SCABs

Make SCA great again – By @MadDavison

Mark Davison

By Mark Davison

 

Make SCA great again

 

This is going to be a great SCAB. I know all the best people and they helped me write it. And you want to know the best thing about it? I made Marc pay for it.

 

Following election, and what can only be described as the on going political turmoil that has followed, I’ve been having a think. Truth be told, the result hit me pretty hard. To say I was upset would be as much of an understatement as to say Mike Pence has a mild dislike of the gay community. I moped around for about a day, then spent the next week angry. But I have been able to sit now, with a little distance, and take stock of what happened.

 

From what I can see, there seems to have been a major failing by what is currently very cool to call the ‘political elite’. A failing both to understand how upset large swathes of the US was, but a greater failure to understand how to communicate with people.

 

Advertisers, social economists, and sociologists have long known that people don’t make decisions rationally.
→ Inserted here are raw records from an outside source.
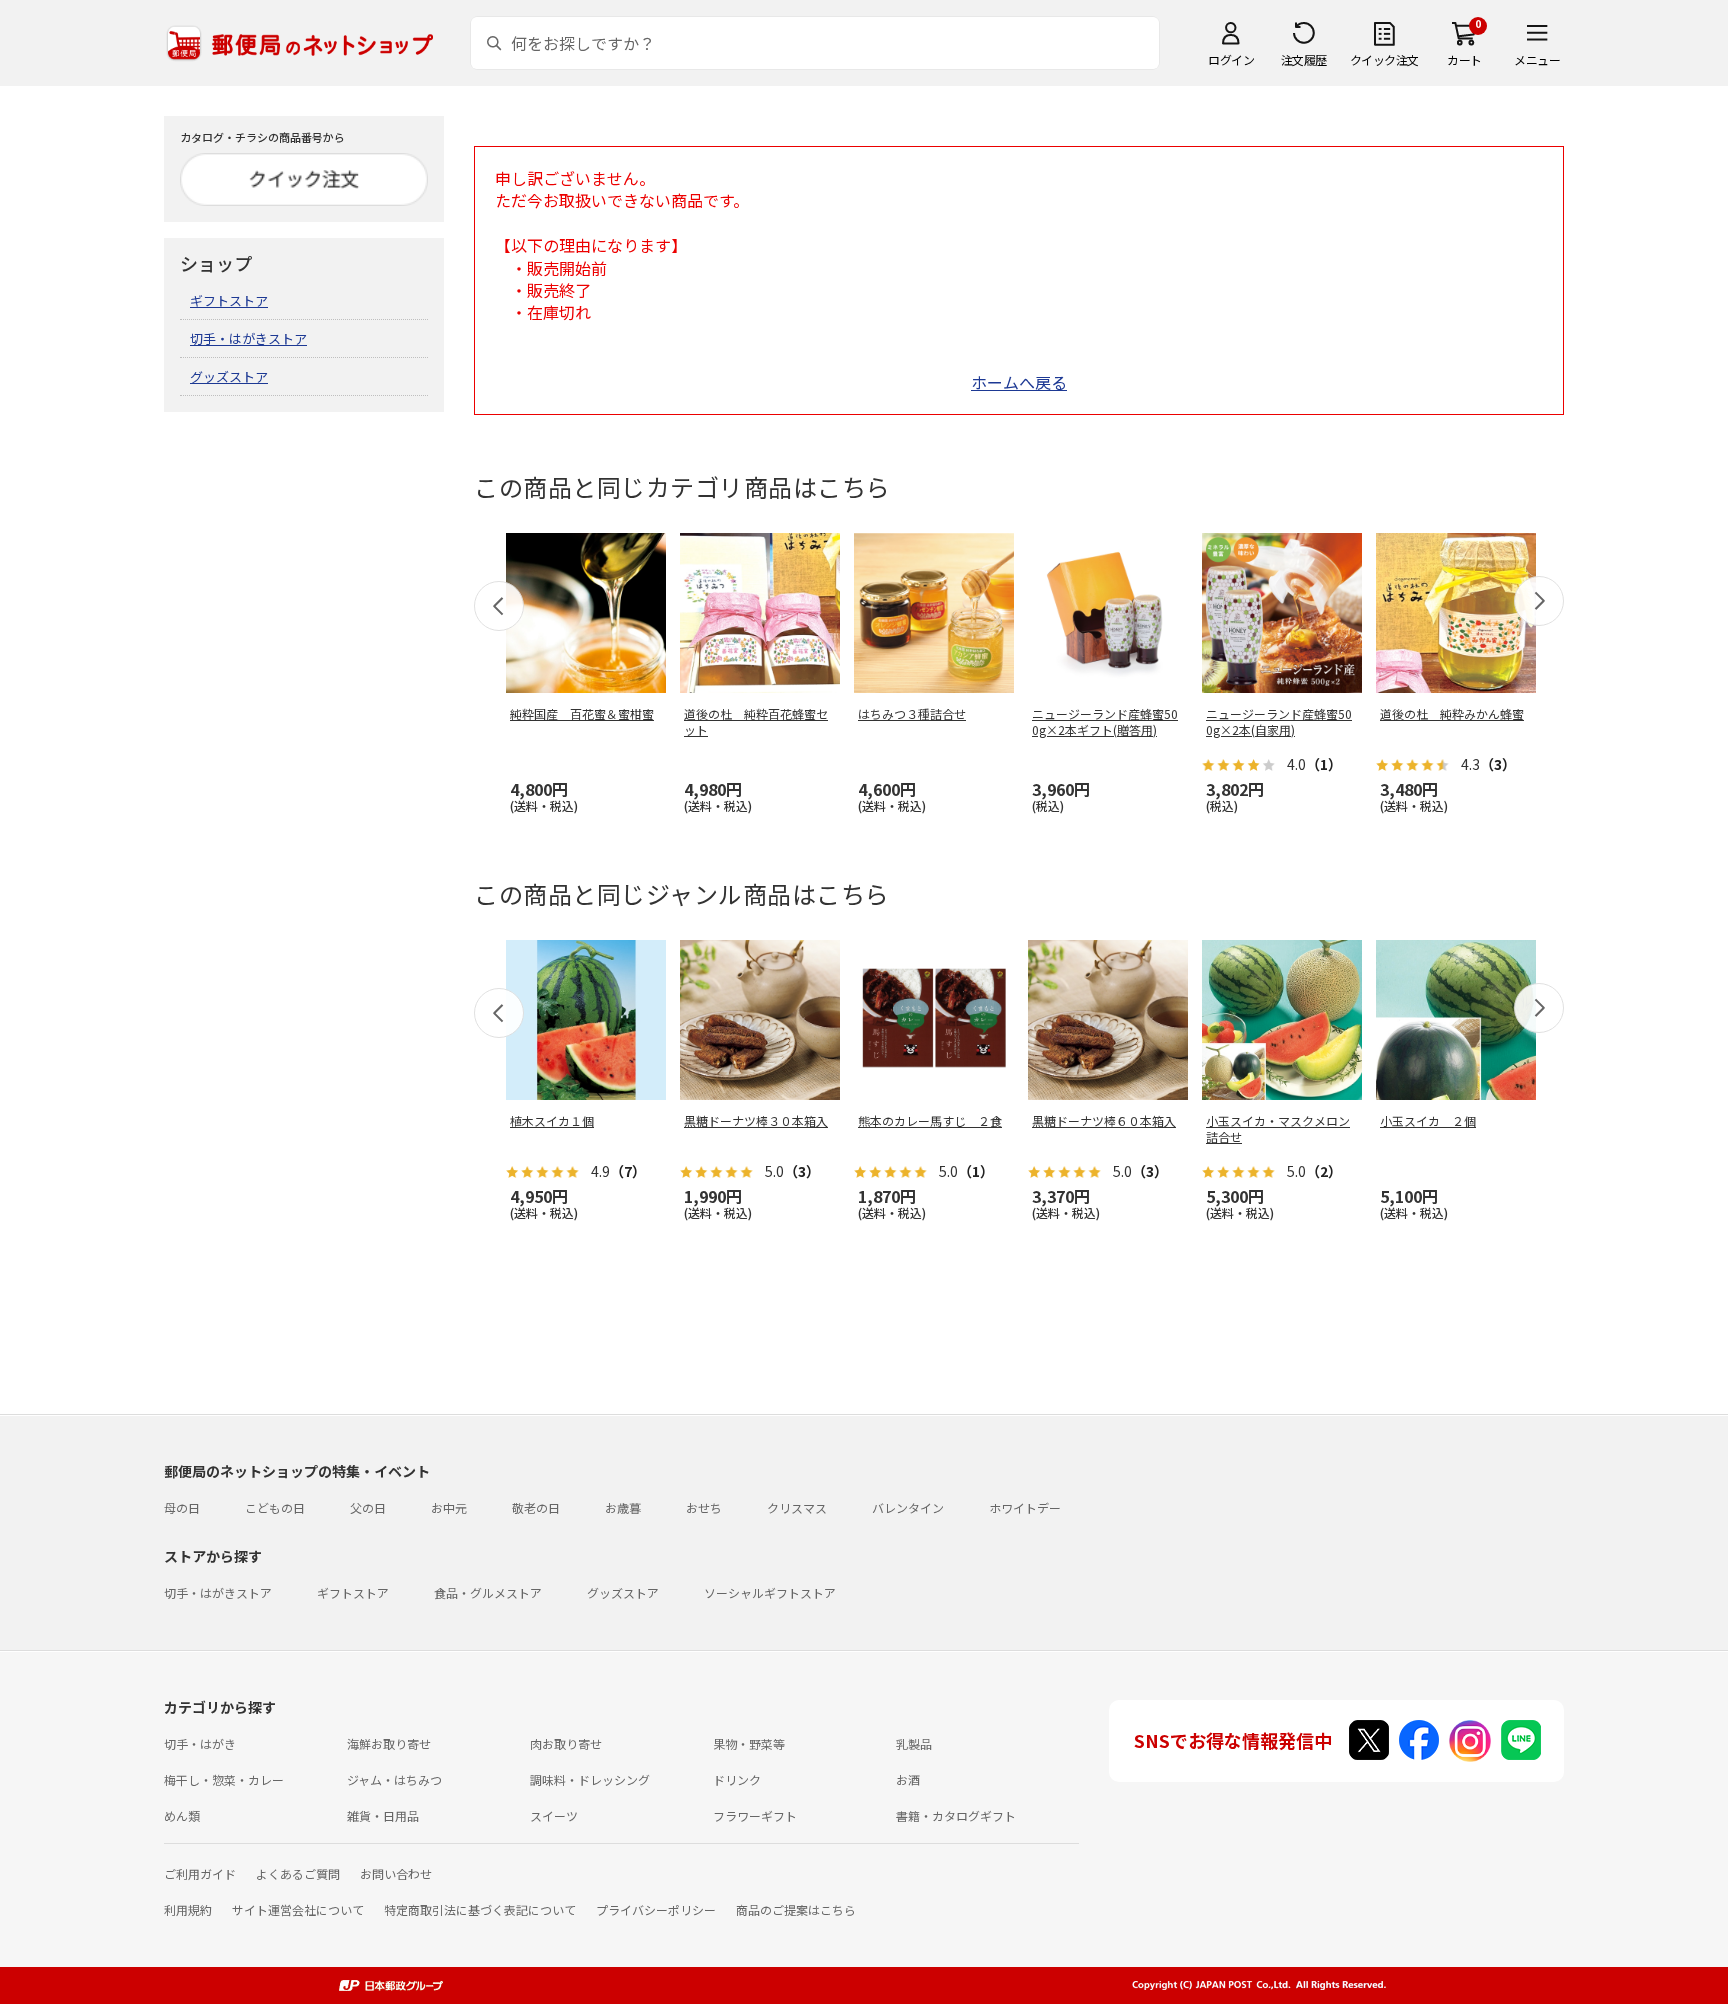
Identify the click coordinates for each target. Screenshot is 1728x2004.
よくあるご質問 (298, 1873)
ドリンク (737, 1779)
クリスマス (797, 1507)
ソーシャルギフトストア (770, 1592)
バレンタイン (908, 1507)
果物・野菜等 (749, 1743)
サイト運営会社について (298, 1909)
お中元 (449, 1507)
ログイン (1231, 59)
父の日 (368, 1507)
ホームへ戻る (1019, 382)
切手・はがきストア (248, 338)
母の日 (182, 1507)
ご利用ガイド (200, 1873)
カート (1464, 59)
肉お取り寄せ (566, 1743)
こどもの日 (275, 1507)
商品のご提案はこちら (796, 1909)
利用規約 (188, 1909)
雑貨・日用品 (383, 1815)
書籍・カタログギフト (956, 1815)
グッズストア (229, 376)
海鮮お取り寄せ (389, 1743)
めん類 (182, 1815)
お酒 (908, 1779)
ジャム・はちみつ (394, 1779)
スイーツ (554, 1815)
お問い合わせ (396, 1873)
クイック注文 (1384, 59)
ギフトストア (229, 300)
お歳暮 (623, 1507)
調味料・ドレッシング (590, 1779)
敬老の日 (536, 1507)
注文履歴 (1304, 59)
The general public and their judgements are influenced greatly but a number of different factors, a key one being what they do or don’t remember.

 

The thing is that while I, and maybe many people reading this like politics, find it interesting, and follow it closely, most people frankly just don’t have the time.  They live busy lives, and if ‘they are all liars anyway’ why should it really matter who says who or who wants what? Most people in a voting population, don’t have enough time in the day to spend on politics, and wouldn’t care to even if they did.

 

Why is this important? Because it makes politics like advertising. In advertising we are trying to get a message across to people who don’t care about it, and are to busy to find it even if they did. If the ‘elite’ running political campaigns realised this they maybe they would have better understood some of what made our president elect so effective.

 

Donald told stories – stories are sticky, they are something you remember.

 

Donald appealed to emotion – his speeches and debate appearances weren’t supposed to be clever, they weren’t supposed to make you think he was always right, but they triggered an emotion in you, and that meant you couldn’t forget them.

 

Donald had a tone of voice – he was consistent, not with what he said, but with how he said it. When he said something you knew it was from him, so much so that when he stuck to script, the press would report that he sounded odd, different, uncomfortable.
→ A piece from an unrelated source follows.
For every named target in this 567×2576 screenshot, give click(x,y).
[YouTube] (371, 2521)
Donald used tangible examples that people could imagine – what was he going to do? Where was he going to build it? Who was going to pay for it?

 

Donald used repetition – And how many times did he say that he was going to build that wall? He didn’t change his campaign, he had one strapline and he used it through out.

 

 

It seems obvious now looking back on it. Why didn’t we spot any of these things before? And why didn’t any one who ran against him use them?  Maybe its because I have no had the benefit of nearly a term talking about all these things at SCA, or maybe hindsight is 20-20. Either way it doesn’t matter because if he can use them so can anyone else, which leads me beautifully into my final message.

 

At SCA we aren’t learning advertising, though that is part of it. We aren’t learning how to write great tv scripts, or design beautiful bill boards, we are learning to communicate with people. And so my new goal, as of today, is to learn as much as I can, and then take it into the world, to make sure that nothing like November 8th happens again.